EXILED former Cabinet minister Jonathan Moyo has described Citizens Coalition for Change (CCC) leader Nelson Chamisa as politically green and needed to work harder to guarantee a comprehensive victory in the 2023 elections.
This follows the Mass Public Opinion Institute (MPOI)’s Afrobarometer round nine survey report on Zimbabwe on June 15, 2022, which showed a marked decline ratings of the ruling Zanu PF party leader, Emmerson Mnangagwa, and the rise of Chamisa.
Indications were that if presidential elections were to be held under the current environment, the Zanu PF leader would lose to the CCC leader.
The survey said 33% of respondents would vote for Chamisa against 30% for Mnangagwa.
Writing on his Twitter handle, Moyo said the percentage margin difference between the two leaders meant that the opposition leader even though portrayed as leading, it was not a foregone conclusion that Chamisa would win the polls.
“Actually, by showing ‘Chamisa beating Mnangagwa’ with 33% over 30% in a presidential election that requires at least 50%+1 vote to win; means neither Chamisa nor Mnangagwa would win if the vote is held today.

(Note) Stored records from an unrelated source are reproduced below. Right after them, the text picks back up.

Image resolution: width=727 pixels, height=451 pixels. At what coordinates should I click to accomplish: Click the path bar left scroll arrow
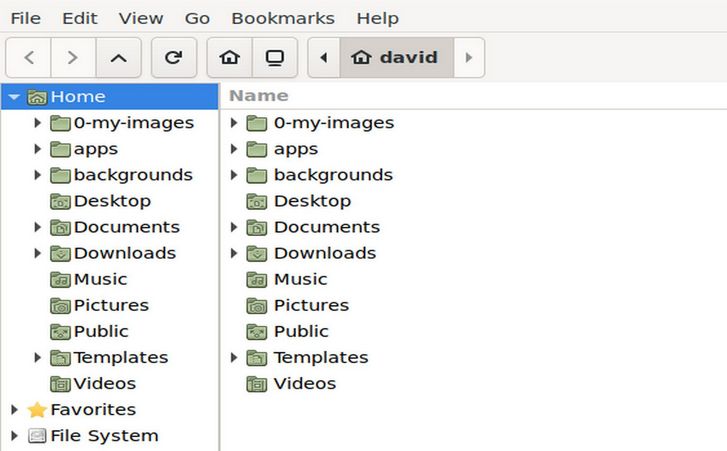pyautogui.click(x=323, y=58)
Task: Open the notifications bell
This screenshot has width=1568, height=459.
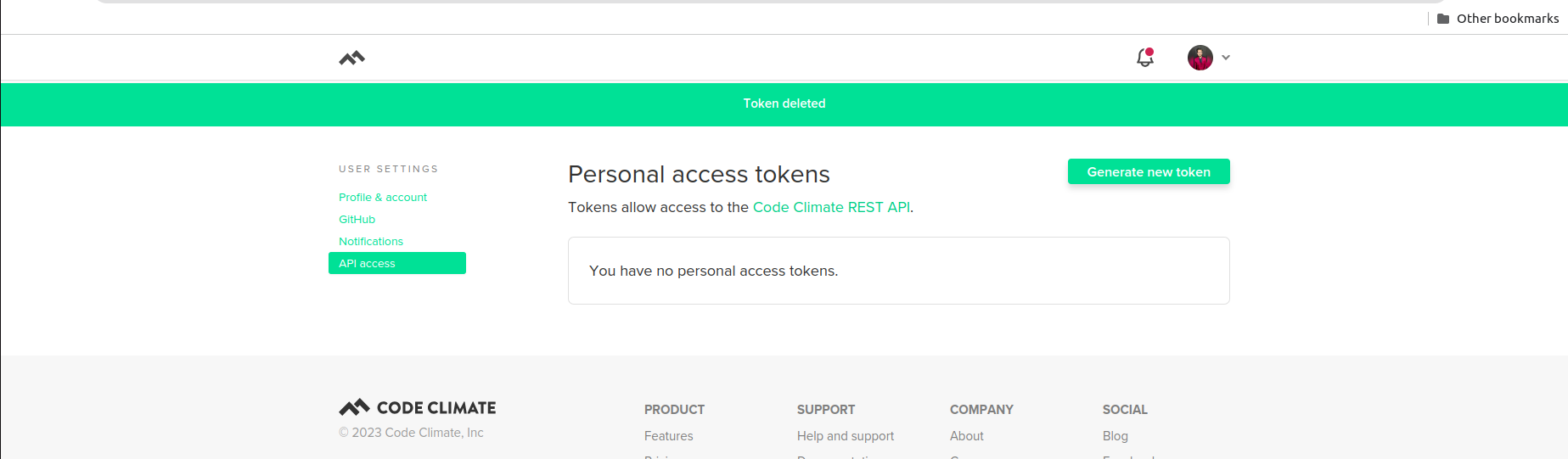Action: 1145,58
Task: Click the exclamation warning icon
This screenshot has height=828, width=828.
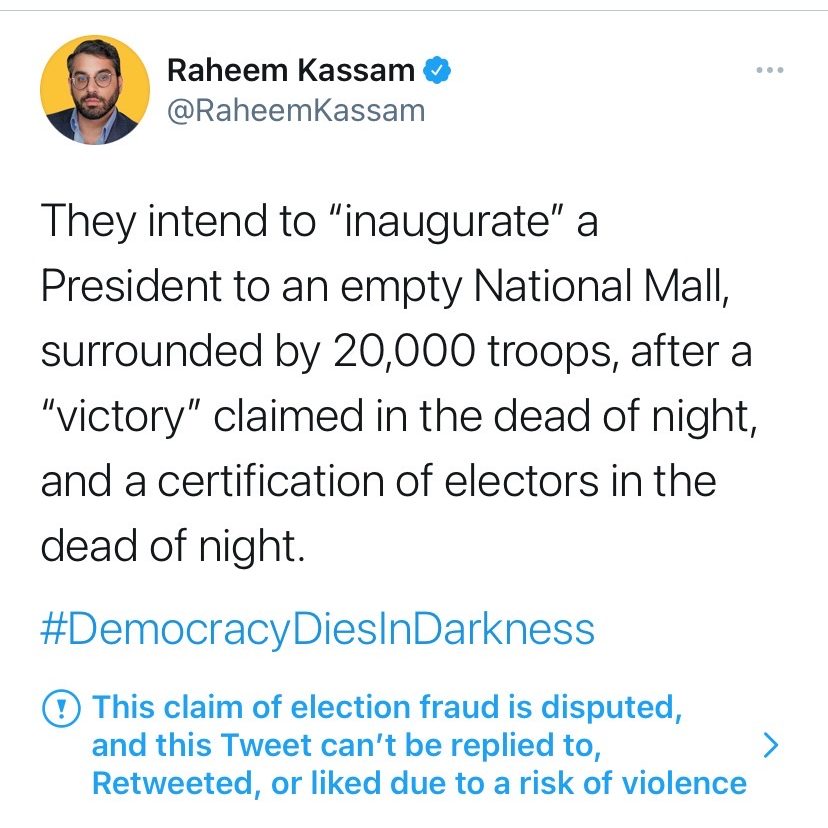Action: (61, 708)
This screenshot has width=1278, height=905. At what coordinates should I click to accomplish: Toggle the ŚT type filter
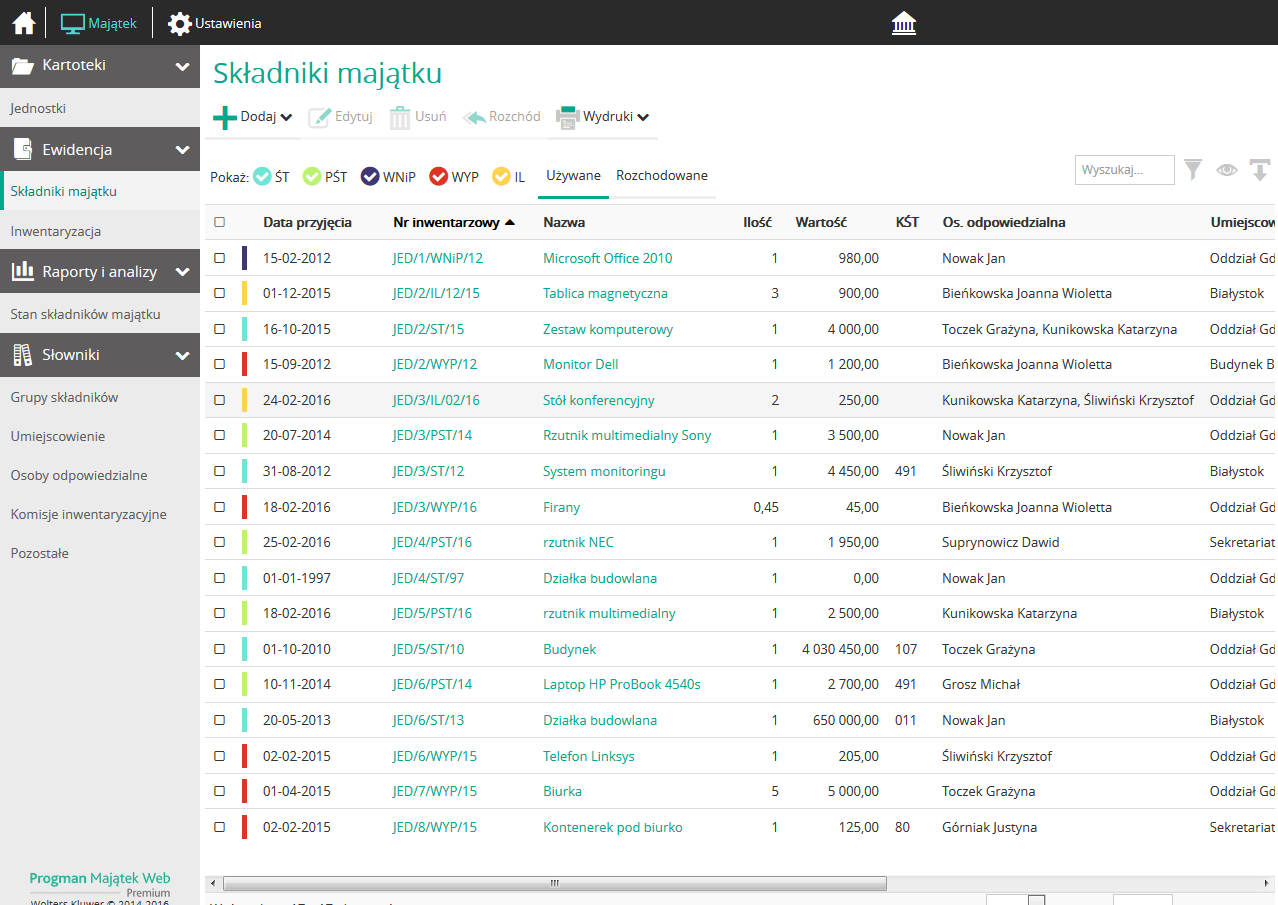262,177
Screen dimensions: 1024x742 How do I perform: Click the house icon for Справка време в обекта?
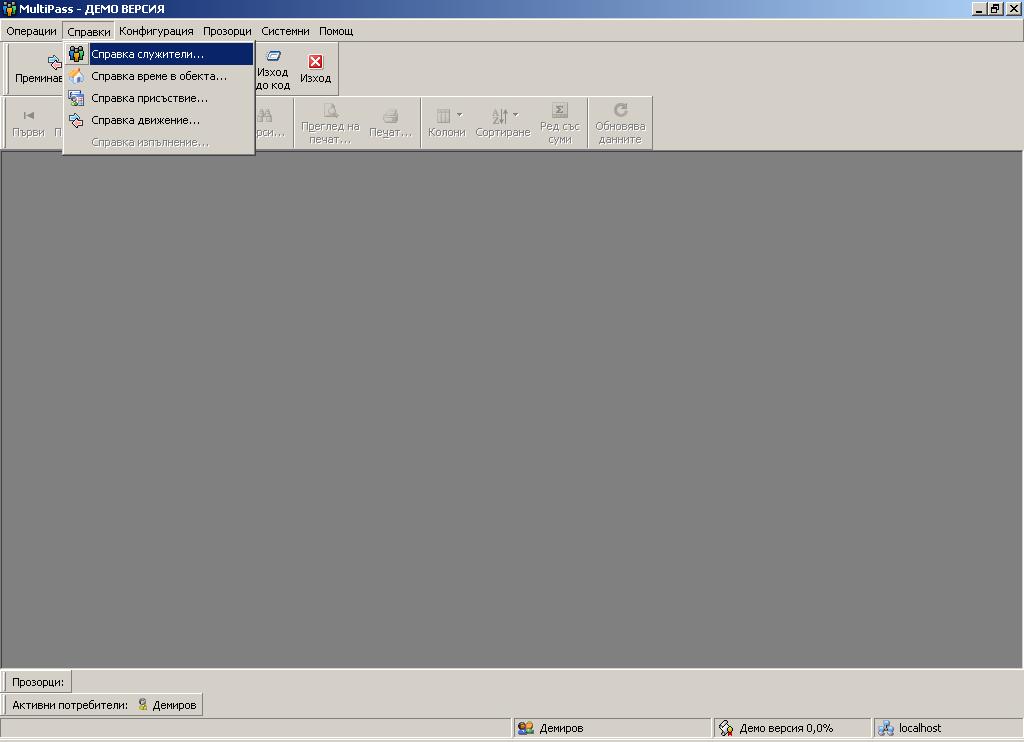(76, 76)
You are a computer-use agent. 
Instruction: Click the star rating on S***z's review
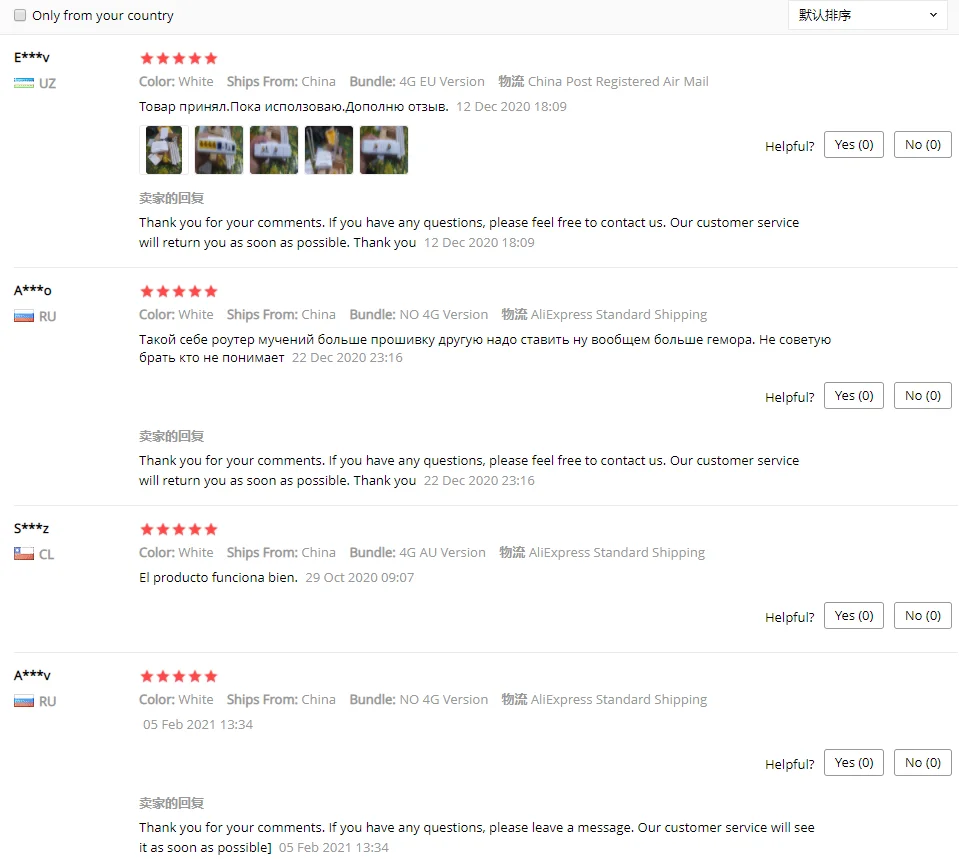click(179, 529)
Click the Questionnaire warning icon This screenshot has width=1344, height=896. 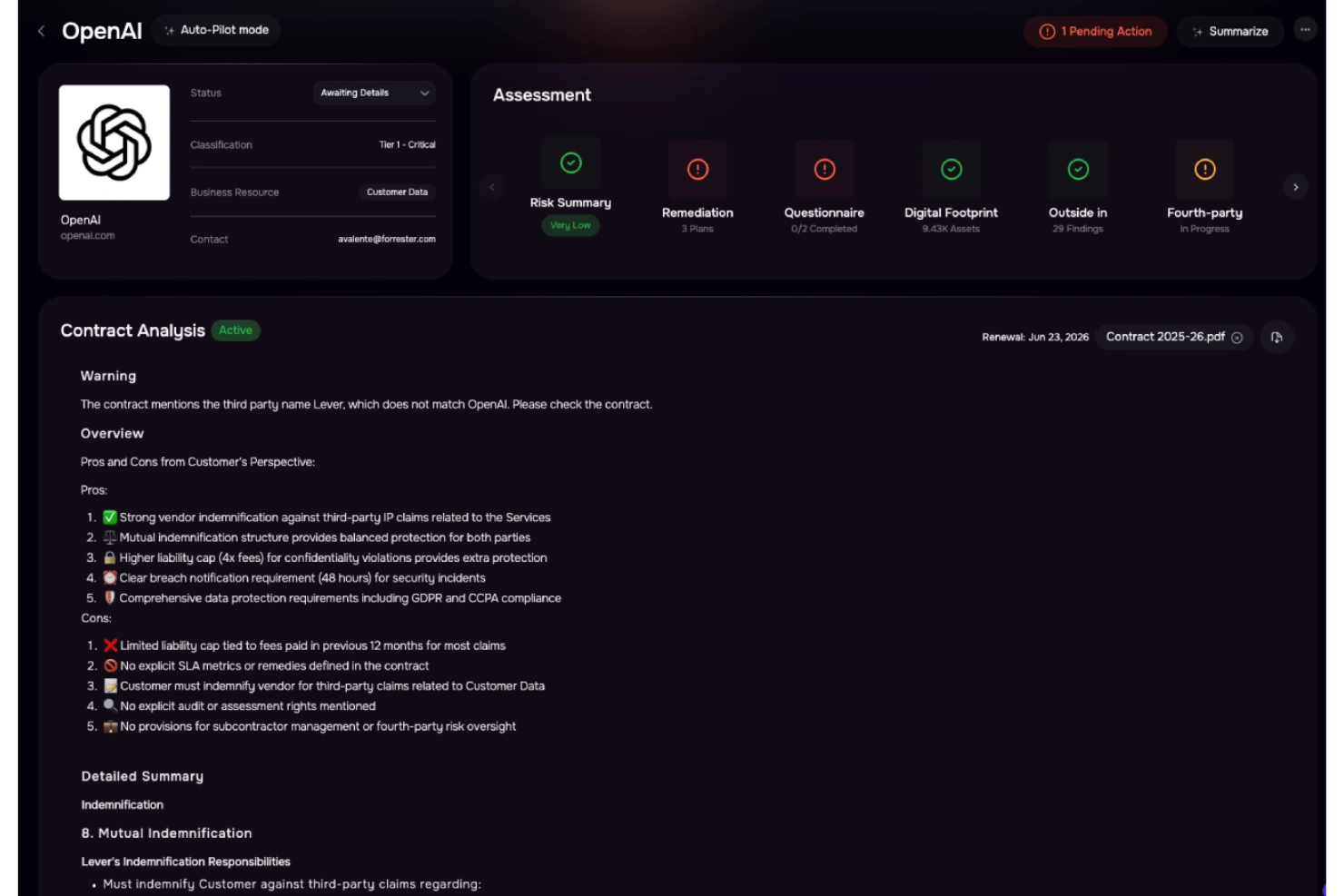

With 33%, Chamisa would need 17%+1 vote to win, a mountain to climb!” Moyo tweeted.
Actually, by showing "Chamisa beating Mnangagwa" with 33% over 30% in a presidential election that requires at least 50 + 1 vote to win; means neither Chamisa nor Mnangagwa would win if the vote is held today. With 33%, Chamisa would need 17% + 1 vote to win; a mountain to climb! https://t.co/AT6PG2CEwm
— Prof Jonathan Moyo (@ProfJNMoyo) June 16, 2022
It was the second time that an Afrobarometer survey showed an opposition candidate leading in Zimbabwe.
The first time was in 2008 when the late Movement for Democratic Change founding leader Morgan Tsvangirai led the late Zanu PF leader Robert Mugabe.
"51% ZIMBOS STILL TRUST ED, Afrobarometer" @NewsDayZimbabwe
Their @Twitter polls glorify a dead barbarian, Ian Smith, and show him defeating @edmnangagwa; but Afrobarometer's scientific survey of likely voters in the real world has telling results. Smh!https://t.co/kSfgM9Dl16 pic.twitter.com/sX91EJtn8T
— Prof Jonathan Moyo (@ProfJNMoyo) June 9, 2022
Analysts said there was a systematic pattern in the decline of Mnangagwa’s vote.
When Mnangagwa took over as President in a 2017 coup, at least 38% of surveyed citizens expressed intentions to vote for him and five years later, this had dramatically dropped to 30%.
Meanwhile, Chamisa’s vote has been growing exponentially. In 2017, only 16% freely expressed intentions to vote for him, but this has gone up to 33%.